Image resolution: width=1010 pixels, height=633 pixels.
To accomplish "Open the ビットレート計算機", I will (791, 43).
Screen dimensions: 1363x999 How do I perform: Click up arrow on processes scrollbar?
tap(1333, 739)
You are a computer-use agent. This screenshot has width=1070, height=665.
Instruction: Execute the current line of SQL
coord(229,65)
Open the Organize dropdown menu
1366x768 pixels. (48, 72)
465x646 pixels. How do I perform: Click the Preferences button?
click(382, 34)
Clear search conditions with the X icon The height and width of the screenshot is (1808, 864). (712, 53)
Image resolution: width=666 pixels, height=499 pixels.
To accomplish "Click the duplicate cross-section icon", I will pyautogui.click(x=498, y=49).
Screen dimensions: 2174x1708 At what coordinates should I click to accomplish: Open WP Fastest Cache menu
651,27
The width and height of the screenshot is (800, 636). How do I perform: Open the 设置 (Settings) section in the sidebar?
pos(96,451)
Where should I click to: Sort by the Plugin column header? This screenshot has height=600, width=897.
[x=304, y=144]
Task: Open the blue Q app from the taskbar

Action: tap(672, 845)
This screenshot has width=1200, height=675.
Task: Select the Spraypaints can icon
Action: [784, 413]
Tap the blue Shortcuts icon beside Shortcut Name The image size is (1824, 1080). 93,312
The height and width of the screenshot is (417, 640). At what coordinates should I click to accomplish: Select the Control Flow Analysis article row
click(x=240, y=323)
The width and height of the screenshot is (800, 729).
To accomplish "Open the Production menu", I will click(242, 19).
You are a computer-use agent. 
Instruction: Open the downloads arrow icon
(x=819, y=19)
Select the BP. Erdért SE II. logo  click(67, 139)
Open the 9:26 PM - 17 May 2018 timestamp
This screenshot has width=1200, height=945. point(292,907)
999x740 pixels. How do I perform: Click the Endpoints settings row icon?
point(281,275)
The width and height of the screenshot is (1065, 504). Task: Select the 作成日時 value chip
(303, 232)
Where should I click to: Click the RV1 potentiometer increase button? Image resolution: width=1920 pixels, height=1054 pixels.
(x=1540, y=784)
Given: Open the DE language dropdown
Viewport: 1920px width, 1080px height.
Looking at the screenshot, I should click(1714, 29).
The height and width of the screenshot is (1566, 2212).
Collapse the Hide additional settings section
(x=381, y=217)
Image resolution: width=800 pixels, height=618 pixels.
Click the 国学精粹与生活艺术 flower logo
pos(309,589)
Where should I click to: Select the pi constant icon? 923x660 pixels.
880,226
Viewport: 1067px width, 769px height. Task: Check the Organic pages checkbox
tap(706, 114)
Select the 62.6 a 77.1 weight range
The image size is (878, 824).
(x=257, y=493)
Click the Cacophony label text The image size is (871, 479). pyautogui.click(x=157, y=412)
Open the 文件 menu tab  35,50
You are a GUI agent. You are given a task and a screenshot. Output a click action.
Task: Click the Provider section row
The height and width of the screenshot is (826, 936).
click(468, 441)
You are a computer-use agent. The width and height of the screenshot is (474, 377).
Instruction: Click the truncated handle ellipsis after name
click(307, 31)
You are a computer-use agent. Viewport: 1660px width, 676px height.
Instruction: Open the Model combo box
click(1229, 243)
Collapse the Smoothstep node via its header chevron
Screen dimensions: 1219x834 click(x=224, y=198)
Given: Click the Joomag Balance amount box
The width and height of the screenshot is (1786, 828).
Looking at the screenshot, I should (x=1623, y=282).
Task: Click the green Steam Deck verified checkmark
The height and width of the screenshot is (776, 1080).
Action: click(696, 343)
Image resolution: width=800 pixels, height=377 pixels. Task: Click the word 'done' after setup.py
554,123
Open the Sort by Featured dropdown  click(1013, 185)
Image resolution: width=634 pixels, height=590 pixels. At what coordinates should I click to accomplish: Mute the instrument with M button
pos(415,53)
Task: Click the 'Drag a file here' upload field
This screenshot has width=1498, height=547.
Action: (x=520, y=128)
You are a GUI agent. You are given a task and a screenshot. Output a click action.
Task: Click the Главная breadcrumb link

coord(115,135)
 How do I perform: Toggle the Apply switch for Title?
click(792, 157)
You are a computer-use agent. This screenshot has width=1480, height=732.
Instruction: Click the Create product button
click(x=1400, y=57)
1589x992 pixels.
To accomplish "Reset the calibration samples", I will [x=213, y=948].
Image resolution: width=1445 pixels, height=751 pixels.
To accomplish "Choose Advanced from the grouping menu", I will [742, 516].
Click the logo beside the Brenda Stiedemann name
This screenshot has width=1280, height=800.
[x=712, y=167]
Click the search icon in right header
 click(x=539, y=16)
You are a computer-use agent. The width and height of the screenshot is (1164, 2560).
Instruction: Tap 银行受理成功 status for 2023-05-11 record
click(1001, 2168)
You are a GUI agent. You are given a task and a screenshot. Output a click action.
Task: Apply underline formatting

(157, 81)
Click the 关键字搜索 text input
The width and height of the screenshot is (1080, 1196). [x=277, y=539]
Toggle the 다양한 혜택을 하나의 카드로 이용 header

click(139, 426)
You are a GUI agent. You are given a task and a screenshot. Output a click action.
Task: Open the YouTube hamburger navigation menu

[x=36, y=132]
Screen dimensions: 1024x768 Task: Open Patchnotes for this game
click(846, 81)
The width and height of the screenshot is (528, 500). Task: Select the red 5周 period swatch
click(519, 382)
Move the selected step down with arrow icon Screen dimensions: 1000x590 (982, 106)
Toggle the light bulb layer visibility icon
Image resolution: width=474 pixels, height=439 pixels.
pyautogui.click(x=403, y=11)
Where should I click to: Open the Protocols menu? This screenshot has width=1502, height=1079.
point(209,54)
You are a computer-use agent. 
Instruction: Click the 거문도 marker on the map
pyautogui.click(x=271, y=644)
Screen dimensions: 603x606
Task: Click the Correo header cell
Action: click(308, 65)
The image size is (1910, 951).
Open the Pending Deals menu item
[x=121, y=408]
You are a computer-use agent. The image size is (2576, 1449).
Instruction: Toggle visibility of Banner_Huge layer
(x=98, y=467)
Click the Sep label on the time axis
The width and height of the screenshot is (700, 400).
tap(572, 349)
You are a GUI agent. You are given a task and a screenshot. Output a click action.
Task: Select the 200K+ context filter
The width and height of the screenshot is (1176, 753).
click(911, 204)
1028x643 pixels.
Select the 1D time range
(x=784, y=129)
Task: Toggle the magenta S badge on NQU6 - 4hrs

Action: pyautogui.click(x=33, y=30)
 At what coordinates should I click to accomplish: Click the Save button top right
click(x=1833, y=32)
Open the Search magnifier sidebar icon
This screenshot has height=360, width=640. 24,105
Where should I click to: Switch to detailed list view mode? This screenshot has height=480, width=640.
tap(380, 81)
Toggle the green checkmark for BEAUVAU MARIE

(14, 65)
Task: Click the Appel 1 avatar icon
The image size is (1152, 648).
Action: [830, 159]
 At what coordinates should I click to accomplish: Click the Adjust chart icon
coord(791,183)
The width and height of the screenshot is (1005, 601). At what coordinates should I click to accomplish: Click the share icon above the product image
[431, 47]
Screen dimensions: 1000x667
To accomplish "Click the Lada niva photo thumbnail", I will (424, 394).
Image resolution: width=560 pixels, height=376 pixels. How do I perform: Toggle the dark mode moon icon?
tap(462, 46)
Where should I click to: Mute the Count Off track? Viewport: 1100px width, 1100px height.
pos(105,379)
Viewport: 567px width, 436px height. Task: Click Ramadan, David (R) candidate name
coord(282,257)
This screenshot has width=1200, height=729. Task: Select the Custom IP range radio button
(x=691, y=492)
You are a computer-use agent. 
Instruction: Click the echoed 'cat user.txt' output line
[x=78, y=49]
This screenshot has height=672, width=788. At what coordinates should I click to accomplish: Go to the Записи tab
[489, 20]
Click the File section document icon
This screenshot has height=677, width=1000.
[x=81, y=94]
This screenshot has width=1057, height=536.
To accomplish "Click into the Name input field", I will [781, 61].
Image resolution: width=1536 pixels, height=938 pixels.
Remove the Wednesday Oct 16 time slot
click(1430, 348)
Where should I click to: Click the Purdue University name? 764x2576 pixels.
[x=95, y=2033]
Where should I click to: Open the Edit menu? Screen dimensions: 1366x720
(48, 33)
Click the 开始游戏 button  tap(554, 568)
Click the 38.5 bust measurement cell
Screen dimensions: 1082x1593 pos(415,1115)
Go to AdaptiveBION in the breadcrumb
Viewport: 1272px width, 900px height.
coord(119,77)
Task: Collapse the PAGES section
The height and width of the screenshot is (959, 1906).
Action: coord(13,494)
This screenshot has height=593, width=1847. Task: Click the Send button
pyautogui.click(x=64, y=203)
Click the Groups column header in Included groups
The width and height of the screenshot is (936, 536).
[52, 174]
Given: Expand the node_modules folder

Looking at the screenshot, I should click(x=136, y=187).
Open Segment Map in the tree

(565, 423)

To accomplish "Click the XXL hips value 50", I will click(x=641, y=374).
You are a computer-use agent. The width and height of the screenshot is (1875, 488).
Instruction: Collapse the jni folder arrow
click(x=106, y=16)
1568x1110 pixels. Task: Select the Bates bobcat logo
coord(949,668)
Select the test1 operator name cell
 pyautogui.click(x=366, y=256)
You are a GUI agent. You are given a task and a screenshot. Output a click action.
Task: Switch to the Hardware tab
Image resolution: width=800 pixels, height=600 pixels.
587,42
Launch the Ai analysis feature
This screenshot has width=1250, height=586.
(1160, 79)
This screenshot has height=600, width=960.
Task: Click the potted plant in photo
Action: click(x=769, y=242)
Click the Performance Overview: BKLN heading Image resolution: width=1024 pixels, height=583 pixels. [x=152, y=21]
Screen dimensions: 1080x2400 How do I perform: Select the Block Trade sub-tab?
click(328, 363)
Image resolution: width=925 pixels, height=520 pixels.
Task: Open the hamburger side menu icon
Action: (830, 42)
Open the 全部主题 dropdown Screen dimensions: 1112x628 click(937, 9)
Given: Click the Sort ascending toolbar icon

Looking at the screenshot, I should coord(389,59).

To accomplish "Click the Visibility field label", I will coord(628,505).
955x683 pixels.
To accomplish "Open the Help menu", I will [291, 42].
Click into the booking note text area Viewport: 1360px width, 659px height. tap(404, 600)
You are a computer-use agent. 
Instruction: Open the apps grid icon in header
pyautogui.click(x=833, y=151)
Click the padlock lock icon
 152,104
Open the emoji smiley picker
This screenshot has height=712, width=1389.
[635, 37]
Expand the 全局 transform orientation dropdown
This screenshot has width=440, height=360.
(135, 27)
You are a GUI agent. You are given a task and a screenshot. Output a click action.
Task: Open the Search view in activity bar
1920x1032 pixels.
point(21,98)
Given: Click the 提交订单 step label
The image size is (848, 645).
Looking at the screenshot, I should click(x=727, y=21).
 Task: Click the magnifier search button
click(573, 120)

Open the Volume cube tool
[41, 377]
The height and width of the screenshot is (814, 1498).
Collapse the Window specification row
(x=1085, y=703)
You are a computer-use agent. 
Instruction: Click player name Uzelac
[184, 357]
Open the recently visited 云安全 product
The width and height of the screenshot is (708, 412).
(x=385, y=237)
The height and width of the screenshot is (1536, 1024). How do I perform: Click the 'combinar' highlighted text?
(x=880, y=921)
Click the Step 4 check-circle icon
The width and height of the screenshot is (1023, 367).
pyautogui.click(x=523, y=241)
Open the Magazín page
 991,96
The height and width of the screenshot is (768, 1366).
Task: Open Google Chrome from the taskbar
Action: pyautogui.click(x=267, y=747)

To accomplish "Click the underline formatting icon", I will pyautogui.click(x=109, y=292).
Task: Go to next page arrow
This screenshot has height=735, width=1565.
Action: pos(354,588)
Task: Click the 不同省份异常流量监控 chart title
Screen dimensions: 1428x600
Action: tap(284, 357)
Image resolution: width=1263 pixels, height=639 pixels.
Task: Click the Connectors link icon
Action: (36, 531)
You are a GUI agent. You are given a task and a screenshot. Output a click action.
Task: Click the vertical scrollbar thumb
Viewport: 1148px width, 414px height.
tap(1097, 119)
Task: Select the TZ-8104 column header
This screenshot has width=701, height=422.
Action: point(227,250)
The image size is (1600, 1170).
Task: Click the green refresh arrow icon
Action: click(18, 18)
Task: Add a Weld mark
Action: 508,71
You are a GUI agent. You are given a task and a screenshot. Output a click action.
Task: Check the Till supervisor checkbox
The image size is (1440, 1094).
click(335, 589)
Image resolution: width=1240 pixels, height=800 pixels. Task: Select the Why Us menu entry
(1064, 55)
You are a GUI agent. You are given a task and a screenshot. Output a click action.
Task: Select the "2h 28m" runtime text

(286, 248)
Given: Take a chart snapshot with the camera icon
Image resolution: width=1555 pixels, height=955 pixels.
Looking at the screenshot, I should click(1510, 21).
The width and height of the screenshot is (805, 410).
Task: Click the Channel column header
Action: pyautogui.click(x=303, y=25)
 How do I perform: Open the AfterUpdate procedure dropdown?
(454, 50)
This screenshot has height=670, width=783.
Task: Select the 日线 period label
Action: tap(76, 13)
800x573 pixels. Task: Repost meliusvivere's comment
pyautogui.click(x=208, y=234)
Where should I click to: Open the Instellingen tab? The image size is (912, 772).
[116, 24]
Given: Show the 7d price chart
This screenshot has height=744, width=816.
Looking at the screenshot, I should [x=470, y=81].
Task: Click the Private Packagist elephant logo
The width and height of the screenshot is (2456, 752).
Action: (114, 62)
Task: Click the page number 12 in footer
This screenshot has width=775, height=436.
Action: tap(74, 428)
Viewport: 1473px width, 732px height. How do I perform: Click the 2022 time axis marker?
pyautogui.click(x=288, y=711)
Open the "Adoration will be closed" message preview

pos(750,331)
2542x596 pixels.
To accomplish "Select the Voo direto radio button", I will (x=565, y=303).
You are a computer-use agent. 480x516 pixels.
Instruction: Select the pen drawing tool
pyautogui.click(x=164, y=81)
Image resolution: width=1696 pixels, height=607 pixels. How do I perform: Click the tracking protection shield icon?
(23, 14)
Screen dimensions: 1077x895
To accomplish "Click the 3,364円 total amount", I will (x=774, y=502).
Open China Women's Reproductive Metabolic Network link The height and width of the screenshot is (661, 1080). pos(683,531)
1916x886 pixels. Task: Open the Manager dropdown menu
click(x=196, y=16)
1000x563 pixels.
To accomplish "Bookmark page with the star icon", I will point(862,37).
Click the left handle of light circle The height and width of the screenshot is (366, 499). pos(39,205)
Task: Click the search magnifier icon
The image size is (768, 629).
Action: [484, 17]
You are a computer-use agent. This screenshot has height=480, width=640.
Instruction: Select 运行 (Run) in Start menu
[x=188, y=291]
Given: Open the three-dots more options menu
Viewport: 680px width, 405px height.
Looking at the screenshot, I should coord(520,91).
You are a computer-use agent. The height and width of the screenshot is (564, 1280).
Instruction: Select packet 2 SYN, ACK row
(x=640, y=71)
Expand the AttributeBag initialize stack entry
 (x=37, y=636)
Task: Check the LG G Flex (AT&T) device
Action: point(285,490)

###

Would you please return all lines of the data that include the word "into"?

◆ **RESULT OF THE TASK**
To accomplish "Click into the Name input field", I will [781, 61].
Click into the booking note text area Viewport: 1360px width, 659px height. tap(404, 600)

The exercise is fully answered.